Col. Warner Background

It is well known that Col. Seth Warner, of revolutionary memory, who with his noted regiment of Green Mountain Boys, as rear guard of St. Clair's retreating army, after the evacuation of of Ticonderoga, beat back a whole brigade of the hotly pursuing British, in the Battle of Hubbardtown, and thus saved, probably, that luckless General's entire forces, hurrying on just in front, from rout or capture -- who came down like a thunderbolt on the flushed foe in mid-battle at Bennington, and so secured the victory for the wavering and half-beaten Stark, and who finally was everywhere known as one of the best-looking, most heroic and accomplished military officers of the Continental Army -- that Col. Warner was an especial favorite of Gen. Washington.

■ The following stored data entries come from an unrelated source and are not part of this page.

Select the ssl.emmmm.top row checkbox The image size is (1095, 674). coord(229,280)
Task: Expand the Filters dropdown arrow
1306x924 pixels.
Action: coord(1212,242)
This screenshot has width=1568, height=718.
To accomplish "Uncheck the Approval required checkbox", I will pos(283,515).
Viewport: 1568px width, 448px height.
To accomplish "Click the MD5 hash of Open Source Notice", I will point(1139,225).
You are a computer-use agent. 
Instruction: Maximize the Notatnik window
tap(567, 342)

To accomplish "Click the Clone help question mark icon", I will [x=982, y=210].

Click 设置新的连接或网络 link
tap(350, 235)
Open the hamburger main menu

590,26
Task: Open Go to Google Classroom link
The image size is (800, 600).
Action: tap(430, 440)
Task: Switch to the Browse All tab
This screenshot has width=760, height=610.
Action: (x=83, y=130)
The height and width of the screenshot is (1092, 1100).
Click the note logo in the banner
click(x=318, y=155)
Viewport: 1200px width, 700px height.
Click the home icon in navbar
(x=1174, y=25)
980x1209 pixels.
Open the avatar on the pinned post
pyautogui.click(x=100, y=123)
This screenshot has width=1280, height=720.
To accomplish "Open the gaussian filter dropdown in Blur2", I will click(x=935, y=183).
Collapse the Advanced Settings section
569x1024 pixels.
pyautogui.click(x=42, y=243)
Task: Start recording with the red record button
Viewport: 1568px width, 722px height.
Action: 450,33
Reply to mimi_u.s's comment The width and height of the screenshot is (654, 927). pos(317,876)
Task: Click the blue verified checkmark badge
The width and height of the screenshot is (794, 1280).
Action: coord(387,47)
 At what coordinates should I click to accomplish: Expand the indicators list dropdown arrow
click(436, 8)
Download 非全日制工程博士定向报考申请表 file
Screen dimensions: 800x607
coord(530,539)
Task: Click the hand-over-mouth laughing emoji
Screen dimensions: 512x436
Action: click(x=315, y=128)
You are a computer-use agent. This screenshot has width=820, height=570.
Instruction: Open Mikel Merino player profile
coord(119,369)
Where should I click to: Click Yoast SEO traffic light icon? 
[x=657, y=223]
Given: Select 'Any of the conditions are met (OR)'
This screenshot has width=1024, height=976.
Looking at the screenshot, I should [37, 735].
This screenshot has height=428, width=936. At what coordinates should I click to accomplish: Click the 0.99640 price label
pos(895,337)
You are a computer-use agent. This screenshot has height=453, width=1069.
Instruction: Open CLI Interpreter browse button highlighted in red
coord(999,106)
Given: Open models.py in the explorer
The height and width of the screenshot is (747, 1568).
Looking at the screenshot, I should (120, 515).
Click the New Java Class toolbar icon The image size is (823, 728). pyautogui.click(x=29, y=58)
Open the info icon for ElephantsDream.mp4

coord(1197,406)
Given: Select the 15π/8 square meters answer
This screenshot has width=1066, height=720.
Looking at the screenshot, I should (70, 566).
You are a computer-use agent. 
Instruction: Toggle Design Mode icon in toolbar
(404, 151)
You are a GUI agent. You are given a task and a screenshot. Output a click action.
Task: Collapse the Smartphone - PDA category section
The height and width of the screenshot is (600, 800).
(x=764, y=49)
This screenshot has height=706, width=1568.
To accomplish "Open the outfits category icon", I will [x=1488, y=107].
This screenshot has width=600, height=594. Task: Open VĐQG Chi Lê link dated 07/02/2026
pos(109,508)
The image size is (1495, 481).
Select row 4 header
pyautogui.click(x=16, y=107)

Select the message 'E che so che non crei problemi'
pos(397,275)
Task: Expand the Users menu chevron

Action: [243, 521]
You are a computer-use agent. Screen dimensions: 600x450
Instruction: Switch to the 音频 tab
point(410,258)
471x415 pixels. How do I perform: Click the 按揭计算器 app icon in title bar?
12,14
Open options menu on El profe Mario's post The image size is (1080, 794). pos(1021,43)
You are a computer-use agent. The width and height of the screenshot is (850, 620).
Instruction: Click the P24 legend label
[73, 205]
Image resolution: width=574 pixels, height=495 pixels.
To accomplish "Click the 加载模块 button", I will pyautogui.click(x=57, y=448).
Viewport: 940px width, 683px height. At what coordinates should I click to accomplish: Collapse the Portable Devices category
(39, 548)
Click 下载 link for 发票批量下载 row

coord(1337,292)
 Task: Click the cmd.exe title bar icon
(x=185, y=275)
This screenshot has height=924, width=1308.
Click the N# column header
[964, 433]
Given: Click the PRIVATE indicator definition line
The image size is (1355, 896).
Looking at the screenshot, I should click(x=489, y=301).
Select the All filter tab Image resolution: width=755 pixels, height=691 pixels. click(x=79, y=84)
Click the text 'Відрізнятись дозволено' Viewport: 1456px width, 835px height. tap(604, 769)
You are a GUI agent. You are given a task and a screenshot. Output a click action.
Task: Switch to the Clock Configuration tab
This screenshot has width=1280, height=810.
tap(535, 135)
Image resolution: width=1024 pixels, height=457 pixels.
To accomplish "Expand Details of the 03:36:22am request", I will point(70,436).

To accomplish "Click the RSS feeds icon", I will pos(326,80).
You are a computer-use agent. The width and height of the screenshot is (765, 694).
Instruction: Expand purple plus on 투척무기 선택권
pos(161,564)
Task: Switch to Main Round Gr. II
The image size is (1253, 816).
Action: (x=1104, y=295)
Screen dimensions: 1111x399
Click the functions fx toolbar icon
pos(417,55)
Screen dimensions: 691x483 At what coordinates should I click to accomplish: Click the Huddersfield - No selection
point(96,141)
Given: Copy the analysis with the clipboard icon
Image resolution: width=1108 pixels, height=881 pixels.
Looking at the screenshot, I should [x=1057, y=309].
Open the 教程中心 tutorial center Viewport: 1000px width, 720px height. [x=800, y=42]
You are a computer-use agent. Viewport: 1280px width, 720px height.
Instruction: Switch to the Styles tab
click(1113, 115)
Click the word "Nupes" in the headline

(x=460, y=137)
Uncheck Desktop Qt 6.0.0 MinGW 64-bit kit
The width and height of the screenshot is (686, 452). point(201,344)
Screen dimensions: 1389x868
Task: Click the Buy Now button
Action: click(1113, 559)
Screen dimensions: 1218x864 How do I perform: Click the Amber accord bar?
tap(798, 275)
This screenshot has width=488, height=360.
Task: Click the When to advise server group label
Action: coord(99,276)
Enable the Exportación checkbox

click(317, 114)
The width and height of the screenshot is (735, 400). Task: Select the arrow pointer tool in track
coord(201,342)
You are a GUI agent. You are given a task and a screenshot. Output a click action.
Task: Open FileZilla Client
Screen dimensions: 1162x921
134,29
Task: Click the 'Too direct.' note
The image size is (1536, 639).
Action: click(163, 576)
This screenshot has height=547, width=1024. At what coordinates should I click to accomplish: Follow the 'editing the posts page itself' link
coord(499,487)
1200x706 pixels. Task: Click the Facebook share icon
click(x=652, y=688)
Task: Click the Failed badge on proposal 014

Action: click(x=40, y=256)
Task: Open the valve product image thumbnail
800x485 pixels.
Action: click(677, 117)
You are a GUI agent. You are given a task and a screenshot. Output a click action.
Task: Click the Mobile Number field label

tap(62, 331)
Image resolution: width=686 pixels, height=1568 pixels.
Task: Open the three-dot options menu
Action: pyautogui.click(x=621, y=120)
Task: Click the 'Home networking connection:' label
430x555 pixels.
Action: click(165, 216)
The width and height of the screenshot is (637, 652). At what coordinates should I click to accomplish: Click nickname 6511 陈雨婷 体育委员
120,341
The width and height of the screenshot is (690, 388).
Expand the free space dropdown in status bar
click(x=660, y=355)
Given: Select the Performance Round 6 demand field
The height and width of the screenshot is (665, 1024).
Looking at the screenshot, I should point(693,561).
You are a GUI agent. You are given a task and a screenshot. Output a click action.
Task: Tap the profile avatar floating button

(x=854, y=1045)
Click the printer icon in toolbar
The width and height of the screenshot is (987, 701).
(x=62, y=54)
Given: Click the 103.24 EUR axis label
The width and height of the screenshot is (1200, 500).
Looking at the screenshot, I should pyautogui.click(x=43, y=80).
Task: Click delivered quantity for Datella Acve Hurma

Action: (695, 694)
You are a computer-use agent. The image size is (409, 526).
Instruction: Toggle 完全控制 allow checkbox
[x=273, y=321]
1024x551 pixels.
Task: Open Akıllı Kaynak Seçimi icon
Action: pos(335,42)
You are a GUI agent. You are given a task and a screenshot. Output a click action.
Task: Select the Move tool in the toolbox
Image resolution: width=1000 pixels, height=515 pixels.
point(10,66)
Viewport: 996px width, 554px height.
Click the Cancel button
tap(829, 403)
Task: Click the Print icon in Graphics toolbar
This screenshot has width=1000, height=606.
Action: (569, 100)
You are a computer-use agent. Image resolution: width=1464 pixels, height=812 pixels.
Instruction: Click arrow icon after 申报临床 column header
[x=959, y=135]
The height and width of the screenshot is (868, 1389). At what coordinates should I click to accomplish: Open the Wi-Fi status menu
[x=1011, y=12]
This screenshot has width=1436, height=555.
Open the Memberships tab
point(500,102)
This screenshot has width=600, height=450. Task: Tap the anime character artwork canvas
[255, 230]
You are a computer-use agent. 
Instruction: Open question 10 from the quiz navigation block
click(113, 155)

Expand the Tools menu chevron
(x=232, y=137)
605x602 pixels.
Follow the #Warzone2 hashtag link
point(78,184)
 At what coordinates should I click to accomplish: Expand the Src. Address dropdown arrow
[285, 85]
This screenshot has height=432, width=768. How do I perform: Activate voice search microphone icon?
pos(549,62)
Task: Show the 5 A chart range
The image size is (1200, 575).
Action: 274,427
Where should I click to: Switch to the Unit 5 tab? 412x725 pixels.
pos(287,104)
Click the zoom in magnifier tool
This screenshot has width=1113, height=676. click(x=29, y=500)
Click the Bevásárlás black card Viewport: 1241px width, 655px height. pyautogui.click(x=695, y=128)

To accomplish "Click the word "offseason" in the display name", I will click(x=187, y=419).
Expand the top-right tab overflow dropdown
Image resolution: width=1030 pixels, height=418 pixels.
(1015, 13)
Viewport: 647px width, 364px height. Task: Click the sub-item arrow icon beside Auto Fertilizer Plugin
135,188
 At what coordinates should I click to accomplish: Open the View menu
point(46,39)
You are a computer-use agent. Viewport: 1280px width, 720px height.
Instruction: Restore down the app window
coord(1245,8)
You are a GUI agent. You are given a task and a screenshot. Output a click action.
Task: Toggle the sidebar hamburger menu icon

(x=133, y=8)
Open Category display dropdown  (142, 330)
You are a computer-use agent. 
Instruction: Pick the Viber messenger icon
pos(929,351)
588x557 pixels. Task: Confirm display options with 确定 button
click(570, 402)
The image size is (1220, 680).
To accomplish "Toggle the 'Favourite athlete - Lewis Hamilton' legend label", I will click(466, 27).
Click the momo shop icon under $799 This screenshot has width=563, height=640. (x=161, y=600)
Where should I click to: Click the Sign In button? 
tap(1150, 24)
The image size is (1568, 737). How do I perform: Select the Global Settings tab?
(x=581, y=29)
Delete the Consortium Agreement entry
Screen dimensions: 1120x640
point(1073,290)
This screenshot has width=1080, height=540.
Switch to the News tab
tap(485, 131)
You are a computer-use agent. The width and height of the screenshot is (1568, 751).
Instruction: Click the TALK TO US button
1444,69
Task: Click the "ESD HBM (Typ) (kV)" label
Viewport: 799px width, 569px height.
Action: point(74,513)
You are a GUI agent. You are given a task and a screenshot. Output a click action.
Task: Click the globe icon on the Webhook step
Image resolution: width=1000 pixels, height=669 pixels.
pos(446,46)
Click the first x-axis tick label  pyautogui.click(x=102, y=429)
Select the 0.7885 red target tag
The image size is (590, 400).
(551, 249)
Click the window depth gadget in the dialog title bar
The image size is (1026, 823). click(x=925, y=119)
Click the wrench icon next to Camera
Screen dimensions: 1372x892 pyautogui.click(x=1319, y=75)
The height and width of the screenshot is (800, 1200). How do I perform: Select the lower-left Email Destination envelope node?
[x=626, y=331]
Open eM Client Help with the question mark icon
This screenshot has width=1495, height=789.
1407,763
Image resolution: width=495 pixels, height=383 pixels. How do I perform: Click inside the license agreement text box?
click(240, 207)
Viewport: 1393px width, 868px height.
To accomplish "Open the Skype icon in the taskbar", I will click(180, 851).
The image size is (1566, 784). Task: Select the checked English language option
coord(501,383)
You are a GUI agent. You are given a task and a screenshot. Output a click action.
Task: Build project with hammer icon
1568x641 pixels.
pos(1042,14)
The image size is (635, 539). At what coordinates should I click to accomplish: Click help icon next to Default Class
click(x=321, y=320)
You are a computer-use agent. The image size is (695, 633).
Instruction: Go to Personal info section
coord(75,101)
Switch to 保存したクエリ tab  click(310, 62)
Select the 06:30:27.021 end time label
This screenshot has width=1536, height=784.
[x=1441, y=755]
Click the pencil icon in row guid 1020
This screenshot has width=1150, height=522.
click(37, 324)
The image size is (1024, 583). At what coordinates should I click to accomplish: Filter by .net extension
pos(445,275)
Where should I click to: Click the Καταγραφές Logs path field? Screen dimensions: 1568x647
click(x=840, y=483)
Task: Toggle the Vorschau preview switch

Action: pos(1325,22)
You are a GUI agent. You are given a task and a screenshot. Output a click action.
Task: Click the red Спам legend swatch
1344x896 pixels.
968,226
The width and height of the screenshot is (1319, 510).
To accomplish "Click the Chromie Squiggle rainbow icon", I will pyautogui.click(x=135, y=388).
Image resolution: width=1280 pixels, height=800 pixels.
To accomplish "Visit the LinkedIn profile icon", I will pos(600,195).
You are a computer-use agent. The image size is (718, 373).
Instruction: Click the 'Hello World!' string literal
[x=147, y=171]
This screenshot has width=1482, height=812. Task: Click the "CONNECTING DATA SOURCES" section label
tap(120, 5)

The preliminary, however, is here introduced, less on account of any particular pertinency most of it may have to the subject than for the propose of explanation, and securing a readier appreciation and credence of the interesting personal anecdote which is about to be related, and which, it is confidently believed, has never before appeared in print.

Seth Warner, His Son

One son of Colonel Warner still survives, or was surviving a few years ago, an unpretending resident of Lower Canada, from which -- though then seventy-five year old, but very active, and in full possession of all his strong native faculties he came to the capital of Vermont with the object of petitioning the Legislature for compensation for some lands formerly granted to the heirs of Col. Warner, but unwittingly trenched upon by subsequent grants; and it was then and there that the writer of this reminiscence was introduced to him and held several very interesting conversations.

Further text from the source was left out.